Te voy a contar viejo, ahora que la tierra te acoge, cómo fue que no he podido encontrar el sentido de mi vida. Me sirvo de estas líneas que ya no podrás leer ni maldita falta te hacen pues ya anduviste servido de tristezas y quebrantos en tu discreto valle de lágrimas, tan infranqueable en tus últimos años como la luz a tus ojos ciegos.

No ha sido sólo el amor viejo. Un hombre necesita más lastre en sus espaldas para que le flaqueen las rodillas. Sólo cuando ves caer el definitivo jirón de esperanza te das cuenta de que el tiempo extra no será ya más que un tributo a la soledad. ¿Dónde se han ido todos?, solías intercalar en medio de unos de tus monólogos o al final de una frase que no llegabas a concluir porque te fallaba la memoria o un nudo en la garganta te cortaba el aliento. ¿Dónde se han ido? Yo, aún sabiendo que no podías verme, apartaba la mirada para respetar tu intimidad y porque me resultaba doloroso contemplar aquellos accesos de debilidad impensables sólo un tiempo atrás. No era propio de tí bajar la guardia; nunca lo hiciste y no lo habrías hecho de no ser porque la vejez y la nostalgia habían terminado de arrasar los baluartes de tu alma.

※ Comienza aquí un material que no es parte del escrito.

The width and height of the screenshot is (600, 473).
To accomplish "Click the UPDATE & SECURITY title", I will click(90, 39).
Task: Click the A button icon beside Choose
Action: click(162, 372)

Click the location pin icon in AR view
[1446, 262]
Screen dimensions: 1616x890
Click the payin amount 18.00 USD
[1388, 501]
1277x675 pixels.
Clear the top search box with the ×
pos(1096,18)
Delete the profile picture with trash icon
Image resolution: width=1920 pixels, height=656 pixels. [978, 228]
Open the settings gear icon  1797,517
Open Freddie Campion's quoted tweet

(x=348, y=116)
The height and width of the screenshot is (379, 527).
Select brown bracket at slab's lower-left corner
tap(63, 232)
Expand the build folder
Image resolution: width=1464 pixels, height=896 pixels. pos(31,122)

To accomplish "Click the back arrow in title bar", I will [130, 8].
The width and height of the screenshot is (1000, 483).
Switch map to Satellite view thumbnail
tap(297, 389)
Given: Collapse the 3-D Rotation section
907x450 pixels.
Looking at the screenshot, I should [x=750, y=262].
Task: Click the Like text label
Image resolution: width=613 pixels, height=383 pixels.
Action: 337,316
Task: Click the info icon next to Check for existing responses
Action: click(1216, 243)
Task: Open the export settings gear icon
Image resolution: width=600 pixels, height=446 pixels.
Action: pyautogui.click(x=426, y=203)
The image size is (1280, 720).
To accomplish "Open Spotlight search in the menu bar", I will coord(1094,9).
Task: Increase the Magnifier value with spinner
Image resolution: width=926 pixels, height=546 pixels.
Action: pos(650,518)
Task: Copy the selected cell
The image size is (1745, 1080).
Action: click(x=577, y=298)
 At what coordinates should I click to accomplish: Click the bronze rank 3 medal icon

Hacen falta más cosas que la simple abolición del amor para que el corazón se seque. Tú lo sabías bien, tan bien que nunca me advertiste. Te lo agradezco enormemente pues te habría ignorado como se ignoran las señales del cuerpo que nos avisan del peligro, y tal vez ahora me hubiera sentido culpable. Al menos me evitaste pasar por eso. El sentimiento de culpa es una sensación horrible que no te deja dormir por las noches, convierte tus sueños en pesadillas y la vigilia en una permanente contrición. Yo arrastro muchas culpabilidades pero ninguna relacionada contigo. Sólo por eso, séate leve la tierra.